MY GOD SEES ME

Ever been in a situation where you felt alone and forgotten?

It is normal to have those feelings of isolation at some point in our earthly life. Life can be very unpredictable as sometimes you wake up with a different name and go to bed with a different one. A widowed friend of mine once told me that she woke up one morning Mrs. Somebody and by lunchtime, everyone was referring to her as the “widow”. Her husband died in a road accident on the way to work that morning and it seemed as if her identity had suddenly changed and her new circumstances had suddenly become her new identity.

In Genesis 16 and 21, we encounter a character whose circumstances changed so fast in two different occasions. She is an Egyptian woman called Hagar.

First Scenario

In Gen 16, She is employed and comfortably housed and provided for by her employers for whom she was expecting a son. As the pregnancy progressed, she found herself jobless, pregnant and unemployed. According to Vs 4, she had become proud and despised Sarah on realization that she was pregnant. This makes Sarah cry out to Abraham who gives Sarah the greenlight to get rid of the slave girl. Sarah mistreats Hagar to the extent she opts to run away (vs 6). Humanly speaking, one thinks that Hagar was at fault and deserved her current predicament. You only sympathize with her pregnant and alone in the desert, probably trying to find her way back to Egypt.

However, when the Angel of the Lord appears in vs 7-vs 14, her conversation with the angel is shocking. The angel calls her by name and by occupation” Hagar, slave of Sarah” (vs8) and assures her that God had heard her cry of distress (vs 11). Hagar is perturbed by the sudden turn of events. She wonders if she had she really seen God and lived to talk about it?

So, God was really seeing her alone, pregnant and troubled in the desert!

She brands him “A God who Sees”

Second Scenario

The angel of the Lord in the first scenario commands Hagar to go back to her boss and submit which she obeys. In Genesis 21, we have the same cast, different script. Hagar had already given birth to Ishmael and Sarah had also gotten pregnant and given birth to Isaac.  The sons of Abraham are grown and able to play together (VS 9) then Sarah decides it is time to get rid of the Egyptian slave and her son.

This time, Abraham’s loyalty is divided and God intervenes to ask Abraham to let go of the Egyptian and her son. So, in the morning, Hagar wakes up to a painful firing. She is sent away with just some food and water and Abraham literally puts the child on her back.
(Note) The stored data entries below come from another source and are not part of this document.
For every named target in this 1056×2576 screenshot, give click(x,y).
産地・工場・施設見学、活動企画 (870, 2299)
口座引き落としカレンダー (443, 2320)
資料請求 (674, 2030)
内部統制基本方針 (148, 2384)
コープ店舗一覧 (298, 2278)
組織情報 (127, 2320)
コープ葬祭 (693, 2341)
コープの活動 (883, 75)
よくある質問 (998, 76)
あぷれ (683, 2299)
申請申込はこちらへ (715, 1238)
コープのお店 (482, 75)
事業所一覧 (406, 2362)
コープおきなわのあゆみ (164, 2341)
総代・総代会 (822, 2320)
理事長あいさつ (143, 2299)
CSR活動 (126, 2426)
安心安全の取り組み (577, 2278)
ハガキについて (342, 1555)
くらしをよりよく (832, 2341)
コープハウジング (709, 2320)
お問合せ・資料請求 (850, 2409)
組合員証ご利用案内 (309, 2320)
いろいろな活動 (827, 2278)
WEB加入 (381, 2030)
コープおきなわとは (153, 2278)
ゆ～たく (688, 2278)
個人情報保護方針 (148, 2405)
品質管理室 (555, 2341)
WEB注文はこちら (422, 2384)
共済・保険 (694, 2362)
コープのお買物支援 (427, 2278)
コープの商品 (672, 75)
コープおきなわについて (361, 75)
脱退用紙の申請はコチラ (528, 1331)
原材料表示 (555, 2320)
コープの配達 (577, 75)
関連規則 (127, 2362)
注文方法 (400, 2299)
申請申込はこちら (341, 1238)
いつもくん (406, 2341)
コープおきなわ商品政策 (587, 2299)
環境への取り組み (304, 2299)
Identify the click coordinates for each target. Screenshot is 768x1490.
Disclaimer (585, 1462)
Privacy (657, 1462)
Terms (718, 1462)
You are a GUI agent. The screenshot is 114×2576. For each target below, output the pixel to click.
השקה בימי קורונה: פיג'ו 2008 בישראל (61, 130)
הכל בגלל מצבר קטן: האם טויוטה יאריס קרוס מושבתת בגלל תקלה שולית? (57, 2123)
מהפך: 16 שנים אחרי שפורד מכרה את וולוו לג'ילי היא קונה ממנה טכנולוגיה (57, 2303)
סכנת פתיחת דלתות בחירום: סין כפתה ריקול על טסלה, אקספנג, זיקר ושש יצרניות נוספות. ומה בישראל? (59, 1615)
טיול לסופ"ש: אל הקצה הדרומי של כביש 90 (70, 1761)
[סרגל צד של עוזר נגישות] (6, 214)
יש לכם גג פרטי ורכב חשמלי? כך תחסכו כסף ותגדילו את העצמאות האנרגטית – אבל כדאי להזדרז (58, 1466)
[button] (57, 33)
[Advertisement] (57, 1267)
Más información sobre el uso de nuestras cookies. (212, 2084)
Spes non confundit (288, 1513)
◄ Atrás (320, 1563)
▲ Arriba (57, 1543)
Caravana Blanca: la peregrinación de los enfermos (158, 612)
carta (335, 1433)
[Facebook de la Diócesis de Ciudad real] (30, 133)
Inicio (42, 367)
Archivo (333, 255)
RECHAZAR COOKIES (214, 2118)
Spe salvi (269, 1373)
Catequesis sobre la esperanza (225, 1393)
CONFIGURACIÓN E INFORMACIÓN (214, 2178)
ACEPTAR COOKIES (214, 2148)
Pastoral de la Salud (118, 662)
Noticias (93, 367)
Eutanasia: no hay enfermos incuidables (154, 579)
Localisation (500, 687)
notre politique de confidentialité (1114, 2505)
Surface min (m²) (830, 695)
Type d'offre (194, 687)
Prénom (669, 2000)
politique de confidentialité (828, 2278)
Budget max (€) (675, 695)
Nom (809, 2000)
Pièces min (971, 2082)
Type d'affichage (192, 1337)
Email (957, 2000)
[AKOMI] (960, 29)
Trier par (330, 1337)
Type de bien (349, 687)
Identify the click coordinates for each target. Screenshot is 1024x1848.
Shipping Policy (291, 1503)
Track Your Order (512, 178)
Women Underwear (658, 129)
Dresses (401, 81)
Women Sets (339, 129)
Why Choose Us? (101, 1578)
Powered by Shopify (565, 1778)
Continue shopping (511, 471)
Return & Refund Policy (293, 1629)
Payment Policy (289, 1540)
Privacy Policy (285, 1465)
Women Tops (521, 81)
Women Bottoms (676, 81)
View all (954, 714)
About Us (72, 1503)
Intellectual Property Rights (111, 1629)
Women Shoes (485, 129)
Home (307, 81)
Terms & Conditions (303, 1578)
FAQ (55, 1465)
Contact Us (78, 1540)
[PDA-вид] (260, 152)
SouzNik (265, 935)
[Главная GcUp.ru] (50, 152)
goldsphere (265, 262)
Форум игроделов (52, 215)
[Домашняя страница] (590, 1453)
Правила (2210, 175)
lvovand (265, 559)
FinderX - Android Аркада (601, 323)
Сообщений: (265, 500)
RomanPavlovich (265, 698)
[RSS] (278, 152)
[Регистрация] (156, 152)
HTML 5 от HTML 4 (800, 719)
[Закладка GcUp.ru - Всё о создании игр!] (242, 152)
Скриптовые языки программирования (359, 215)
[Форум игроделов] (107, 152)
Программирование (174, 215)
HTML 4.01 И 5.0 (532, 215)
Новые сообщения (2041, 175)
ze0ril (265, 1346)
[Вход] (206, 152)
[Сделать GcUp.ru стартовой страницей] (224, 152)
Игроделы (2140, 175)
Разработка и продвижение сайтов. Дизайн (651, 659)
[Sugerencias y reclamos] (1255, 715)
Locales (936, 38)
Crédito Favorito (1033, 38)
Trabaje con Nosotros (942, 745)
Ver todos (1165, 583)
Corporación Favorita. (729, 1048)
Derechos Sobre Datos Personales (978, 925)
She is back to the desert again, alone, isolated and with a child strapped on her back.

When the water runs out, Hagar puts the boy down and goes some 100metres away so as to watch her son die from a distance (vs 15-16). I find this to be one of the most painful scenes in the Bible. This time, God sees both the mother and the son crying and shows up again. He promises to make Ishmael into a great nation and opens Hagar’s eyes to “see” that there was a well she could get water for her son.

Not only was he a ‘God who sees me’ but also ‘sees my child’ and ‘helps me to see’.

Life Lessons

Many of us find ourselves in Hagar like situations sometimes.  

In the twinkling of an eye, our circumstances change. Sometimes life takes turns that you did not anticipate; A spouse dies prematurely or decides to walk away, you lose a child or a friend or a job. It can be easier to deal with some of these circumstances if you are the only one in the mix but much more difficult if there is a pregnancy or a child in the picture. Things become a little bit more complicated.

The Hagar story is there to remind us that regardless of our circumstances, whether we have gotten ourselves in trouble or someone else’s perceptions and desires have gotten us in trouble, God sees us.

Even in the loneliest of places, the deserted places the darkest of places, God sees. He sees the pain, the struggle, the fears and the tears. There is never a moment when we are truly alone.  Not only does he see, but he also hears our cries. He has a plan for the life of even the most unexpected amongst us.

Jesus in Luke 12:6-7 assures us that we are worth more than the sparrows yet not even one sparrow is forgotten by God. When it’s all dark and gloomy and lonely, look up. God will open your eyes to see that there is a way where you thought there was no way. May the power of Christ be made perfect even in our weakest darkest moments.  

Betty Rotiche

(First published on www.theotots.com)

About the Author Betty Rotiche is a Kenyan citizen married to Geoffrey and the mother of three children: Jubilee, Hashanah and Ariella. She is a passionate teacher, counselor and writer. Most importantly, she loves the Lord Jesus unashamedly.  

1 thought on “MY GOD SEES ME”

  1. One of the healing realizations in my journey of trauma recovery has been to believe God saw me. What once frustrated and angered me, that God saw and yet still I was abused, has changed into God saw…He kept me alive. He kept me for this life I get to live now.